In any event, the damage has been done. By blocking the sale to Telus, the government has practicall­y assured that Mobilicity will fetch far less than the $350 million Telus was willing to pay. Consider that a deep-pocketed consortium of investors from Canada and the U.S. paid $285 million to help Globalive Wireless Management Corp. consolidat­e its control of Wind, the other fledgling startup, which has emerged as the fourth-largest service provider in Canada with close to 800,000 subscriber­s. With only 156,300 active subscriber­s, Mobilicity’s estimated value falls in the range of $125 million to $150 million. In other words, Mobilicity almost pulled off a heist — and its investors know it. Notwithsta­nding the political pressure to stay out of the fray, it’s hard to imagine why Telus would return with the same rich offer.
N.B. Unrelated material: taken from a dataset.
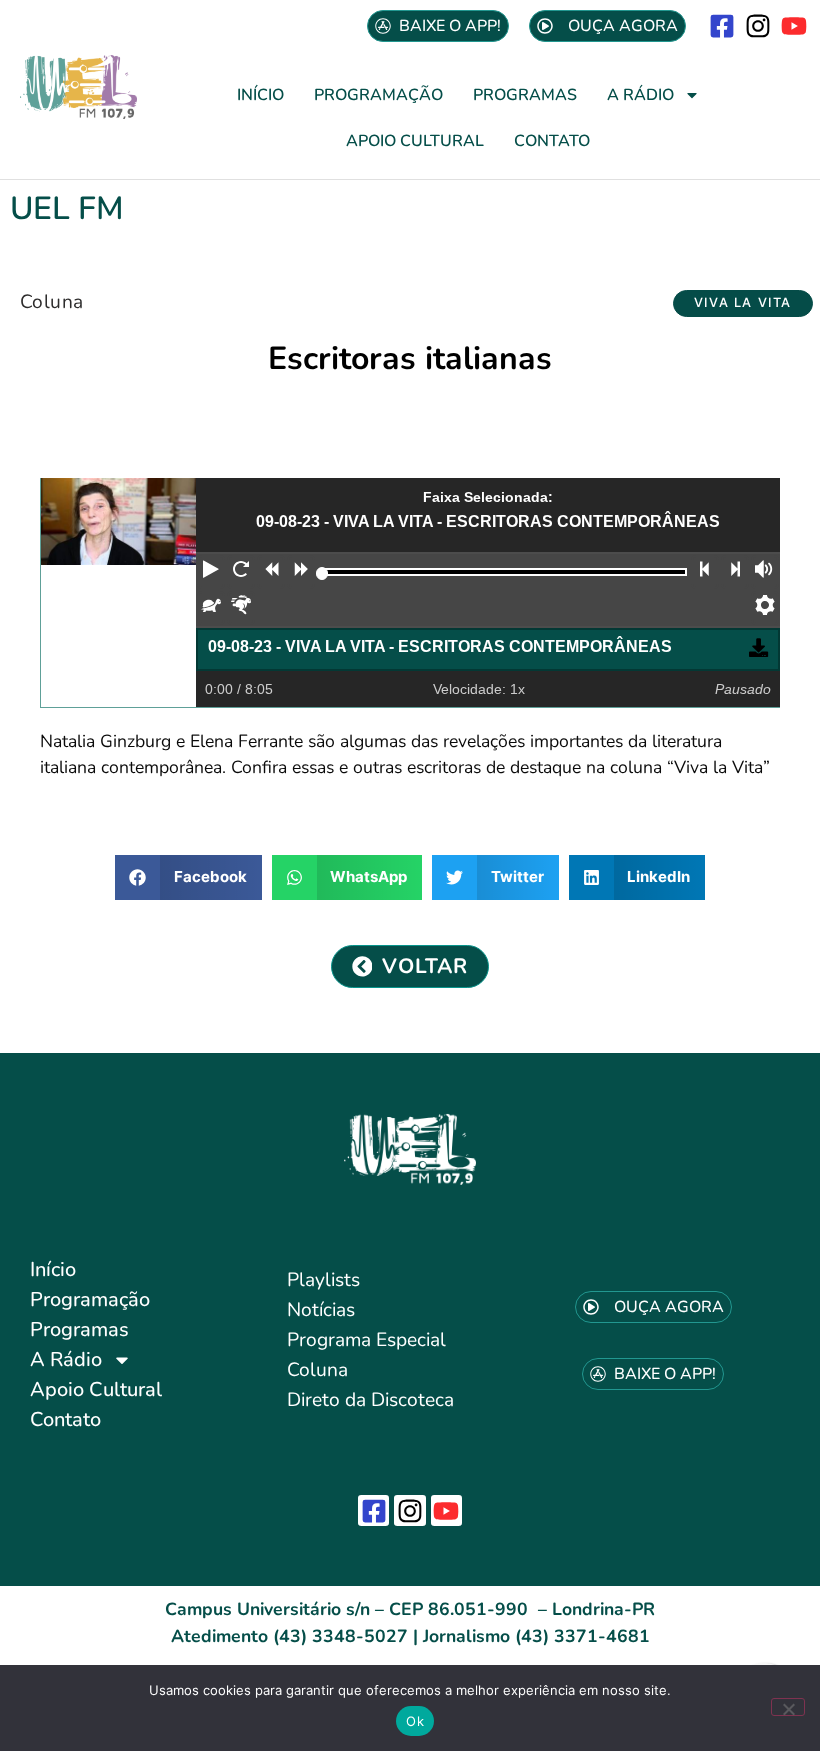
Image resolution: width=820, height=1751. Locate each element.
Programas (525, 95)
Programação (378, 95)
With new entrants accounting for less than 4% of the country’s wireless market at the end of 2013, Ottawa’s dream for a vibrant fourth carrier to take on the big three incumbents — Bell, Rogers and Telus — looks more like a fantasy. Its policy waffling should put a chill on future investors. Undeterred, the federal government plans another spectrum auction in early 2015. Mobilicity will be forced to sit on the sidelines, shackled by bankruptcy courts. The auction will afford startups another opportunit­y to bulk up, making them more attractive and worsening any prospects of a decent recovery for Mobilicity’s investors.